Solved: Capture OOM errors Kubernetes

GAnantula · ‎19 Nov 2020

We have instrumented OpenShift cluster with Dynatrace OneAgent in our environment and one of the services running within the container had OOM error on Metaspace. As a result the process was terminated and restarted automatically.

We do see events related to the process restart but there is NO event related to the OOM error, but we could clearly see that in the application log file. It was really difficult for us to figure out why the process was restarted as Dynatrace was NOT providing any details.

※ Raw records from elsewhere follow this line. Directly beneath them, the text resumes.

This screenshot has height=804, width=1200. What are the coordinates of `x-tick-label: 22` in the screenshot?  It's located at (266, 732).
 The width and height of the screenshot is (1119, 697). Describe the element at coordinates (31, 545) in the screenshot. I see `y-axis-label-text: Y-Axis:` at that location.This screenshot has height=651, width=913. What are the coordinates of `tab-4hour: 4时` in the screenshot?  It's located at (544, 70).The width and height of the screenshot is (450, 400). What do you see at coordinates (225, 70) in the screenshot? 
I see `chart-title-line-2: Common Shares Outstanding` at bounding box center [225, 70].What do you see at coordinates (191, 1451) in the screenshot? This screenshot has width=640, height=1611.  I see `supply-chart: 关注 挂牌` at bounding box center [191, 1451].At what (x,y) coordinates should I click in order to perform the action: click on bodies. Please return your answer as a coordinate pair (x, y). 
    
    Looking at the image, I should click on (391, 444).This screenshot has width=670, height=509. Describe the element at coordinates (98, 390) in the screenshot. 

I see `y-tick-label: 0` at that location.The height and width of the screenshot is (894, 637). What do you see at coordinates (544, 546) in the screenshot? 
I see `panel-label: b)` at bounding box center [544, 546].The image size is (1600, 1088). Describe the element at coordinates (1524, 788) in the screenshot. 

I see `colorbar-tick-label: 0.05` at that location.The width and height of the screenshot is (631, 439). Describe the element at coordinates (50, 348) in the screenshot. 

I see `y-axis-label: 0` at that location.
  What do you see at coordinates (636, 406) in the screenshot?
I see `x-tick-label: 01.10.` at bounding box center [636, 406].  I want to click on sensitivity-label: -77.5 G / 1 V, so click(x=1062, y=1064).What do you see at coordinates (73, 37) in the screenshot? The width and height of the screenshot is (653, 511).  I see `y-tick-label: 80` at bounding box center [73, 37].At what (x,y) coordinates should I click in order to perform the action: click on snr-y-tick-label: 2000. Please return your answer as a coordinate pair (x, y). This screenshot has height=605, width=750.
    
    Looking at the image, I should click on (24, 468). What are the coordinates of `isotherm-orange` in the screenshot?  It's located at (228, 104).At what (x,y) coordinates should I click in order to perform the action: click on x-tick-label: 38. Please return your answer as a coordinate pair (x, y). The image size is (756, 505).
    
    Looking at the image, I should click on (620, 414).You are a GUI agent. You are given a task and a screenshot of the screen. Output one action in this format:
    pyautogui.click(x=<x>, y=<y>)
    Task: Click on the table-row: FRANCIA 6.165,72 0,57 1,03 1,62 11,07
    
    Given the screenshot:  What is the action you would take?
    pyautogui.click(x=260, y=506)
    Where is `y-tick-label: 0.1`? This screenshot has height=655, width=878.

We have added the following events to be captured in the Kubernetes settings in Dynatrace. Is there anything else that we should be adding to capture the OOM errors? Please advise.

involvedObject.kind=Node

type=Warning

involvedObject.kind=Pod

reason=BackOff

Thanks,

Ganesh

ChadTurner · ‎01 Dec 2020

sometimes this can be trial and error. Id make sure that within your Kubernetes settings, you have defined out the Events Field Selectors as this will guarantee you'll capture the data. Once the data is captures, you can always create a custom event for alerting as well.

-Chad

GAnantula · ‎01 Dec 2020

okay. Thank you!

tibebe_m_digafe · ‎05 Jan 2022

Hi Chad,

Could you please elaborate as to what needs to be done/configured to create custom events from the captured kubernetes events?

Thanks. Tibebe

Julius_Loman · ‎05 Jan 2022

@tibebe_m_digafe you need to create Log Event to get alerted on a particular kubernetes event type.

Certified Dynatrace Master | Alanata a.s., Slovakia, Dynatrace Master Partner

tibebe_m_digafe · ‎06 Jan 2022

Thanks @Julius_Loman